* YOUR OBJECTIVE
Give back the whole listing exactly as shown.

* RECORDS SHOWN
========================

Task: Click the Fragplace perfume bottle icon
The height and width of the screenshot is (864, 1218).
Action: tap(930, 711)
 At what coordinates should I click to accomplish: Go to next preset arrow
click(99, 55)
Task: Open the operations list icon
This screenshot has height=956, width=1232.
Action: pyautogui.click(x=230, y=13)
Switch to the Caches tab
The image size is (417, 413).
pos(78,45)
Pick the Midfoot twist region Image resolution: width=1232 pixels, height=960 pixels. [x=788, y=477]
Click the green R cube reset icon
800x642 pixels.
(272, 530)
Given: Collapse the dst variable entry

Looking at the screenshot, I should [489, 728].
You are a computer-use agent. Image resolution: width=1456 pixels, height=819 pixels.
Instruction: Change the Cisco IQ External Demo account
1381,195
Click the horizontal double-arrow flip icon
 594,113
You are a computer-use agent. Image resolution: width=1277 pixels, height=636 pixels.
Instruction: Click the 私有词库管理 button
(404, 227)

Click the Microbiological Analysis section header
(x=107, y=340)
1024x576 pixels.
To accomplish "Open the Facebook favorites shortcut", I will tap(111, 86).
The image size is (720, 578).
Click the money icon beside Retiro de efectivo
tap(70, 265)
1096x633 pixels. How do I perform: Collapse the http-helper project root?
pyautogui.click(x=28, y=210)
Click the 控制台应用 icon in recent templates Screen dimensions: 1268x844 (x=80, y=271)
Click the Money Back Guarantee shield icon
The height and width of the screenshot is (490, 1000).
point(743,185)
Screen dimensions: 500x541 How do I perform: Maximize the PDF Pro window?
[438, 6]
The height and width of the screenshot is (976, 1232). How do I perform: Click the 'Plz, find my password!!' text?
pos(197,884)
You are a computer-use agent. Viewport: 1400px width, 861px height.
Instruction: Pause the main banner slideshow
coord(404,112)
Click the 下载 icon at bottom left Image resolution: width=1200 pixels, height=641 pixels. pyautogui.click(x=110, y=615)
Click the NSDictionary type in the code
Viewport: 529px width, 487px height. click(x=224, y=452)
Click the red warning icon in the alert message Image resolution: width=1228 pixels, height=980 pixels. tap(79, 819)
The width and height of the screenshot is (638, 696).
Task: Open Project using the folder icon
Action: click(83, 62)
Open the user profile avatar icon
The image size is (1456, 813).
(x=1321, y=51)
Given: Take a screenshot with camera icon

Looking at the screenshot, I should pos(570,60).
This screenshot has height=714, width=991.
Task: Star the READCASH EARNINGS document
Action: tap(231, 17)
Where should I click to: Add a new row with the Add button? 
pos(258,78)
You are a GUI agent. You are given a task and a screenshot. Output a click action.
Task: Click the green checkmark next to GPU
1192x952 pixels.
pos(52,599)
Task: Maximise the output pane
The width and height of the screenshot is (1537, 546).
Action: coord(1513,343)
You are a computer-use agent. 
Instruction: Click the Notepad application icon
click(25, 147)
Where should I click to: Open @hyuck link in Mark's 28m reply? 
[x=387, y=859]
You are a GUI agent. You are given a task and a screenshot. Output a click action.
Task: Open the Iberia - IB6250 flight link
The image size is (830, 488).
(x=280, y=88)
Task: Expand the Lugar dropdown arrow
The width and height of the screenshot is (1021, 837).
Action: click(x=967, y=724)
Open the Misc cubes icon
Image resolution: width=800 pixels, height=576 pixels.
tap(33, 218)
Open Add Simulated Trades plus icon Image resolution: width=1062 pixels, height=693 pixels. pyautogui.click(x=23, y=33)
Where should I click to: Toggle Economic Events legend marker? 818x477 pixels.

========================

* TASK OUTPUT
Task: Click the Fragplace perfume bottle icon
The height and width of the screenshot is (864, 1218).
Action: tap(930, 711)
 At what coordinates should I click to accomplish: Go to next preset arrow
click(99, 55)
Task: Open the operations list icon
This screenshot has height=956, width=1232.
Action: pyautogui.click(x=230, y=13)
Switch to the Caches tab
The image size is (417, 413).
pos(78,45)
Pick the Midfoot twist region Image resolution: width=1232 pixels, height=960 pixels. [x=788, y=477]
Click the green R cube reset icon
800x642 pixels.
(272, 530)
Given: Collapse the dst variable entry

Looking at the screenshot, I should [489, 728].
You are a computer-use agent. Image resolution: width=1456 pixels, height=819 pixels.
Instruction: Change the Cisco IQ External Demo account
1381,195
Click the horizontal double-arrow flip icon
 594,113
You are a computer-use agent. Image resolution: width=1277 pixels, height=636 pixels.
Instruction: Click the 私有词库管理 button
(404, 227)

Click the Microbiological Analysis section header
(x=107, y=340)
1024x576 pixels.
To accomplish "Open the Facebook favorites shortcut", I will tap(111, 86).
The image size is (720, 578).
Click the money icon beside Retiro de efectivo
tap(70, 265)
1096x633 pixels. How do I perform: Collapse the http-helper project root?
pyautogui.click(x=28, y=210)
Click the 控制台应用 icon in recent templates Screen dimensions: 1268x844 (x=80, y=271)
Click the Money Back Guarantee shield icon
The height and width of the screenshot is (490, 1000).
point(743,185)
Screen dimensions: 500x541 How do I perform: Maximize the PDF Pro window?
[438, 6]
The height and width of the screenshot is (976, 1232). How do I perform: Click the 'Plz, find my password!!' text?
pos(197,884)
You are a computer-use agent. Viewport: 1400px width, 861px height.
Instruction: Pause the main banner slideshow
coord(404,112)
Click the 下载 icon at bottom left Image resolution: width=1200 pixels, height=641 pixels. pyautogui.click(x=110, y=615)
Click the NSDictionary type in the code
Viewport: 529px width, 487px height. click(x=224, y=452)
Click the red warning icon in the alert message Image resolution: width=1228 pixels, height=980 pixels. tap(79, 819)
The width and height of the screenshot is (638, 696).
Task: Open Project using the folder icon
Action: click(83, 62)
Open the user profile avatar icon
The image size is (1456, 813).
(x=1321, y=51)
Given: Take a screenshot with camera icon

Looking at the screenshot, I should pos(570,60).
This screenshot has height=714, width=991.
Task: Star the READCASH EARNINGS document
Action: tap(231, 17)
Where should I click to: Add a new row with the Add button? 
pos(258,78)
You are a GUI agent. You are given a task and a screenshot. Output a click action.
Task: Click the green checkmark next to GPU
1192x952 pixels.
pos(52,599)
Task: Maximise the output pane
The width and height of the screenshot is (1537, 546).
Action: coord(1513,343)
You are a computer-use agent. 
Instruction: Click the Notepad application icon
click(25, 147)
Where should I click to: Open @hyuck link in Mark's 28m reply? 
[x=387, y=859]
You are a GUI agent. You are given a task and a screenshot. Output a click action.
Task: Open the Iberia - IB6250 flight link
The image size is (830, 488).
(x=280, y=88)
Task: Expand the Lugar dropdown arrow
The width and height of the screenshot is (1021, 837).
Action: click(x=967, y=724)
Open the Misc cubes icon
Image resolution: width=800 pixels, height=576 pixels.
tap(33, 218)
Open Add Simulated Trades plus icon Image resolution: width=1062 pixels, height=693 pixels. pyautogui.click(x=23, y=33)
Where should I click to: Toggle Economic Events legend marker? 818x477 pixels.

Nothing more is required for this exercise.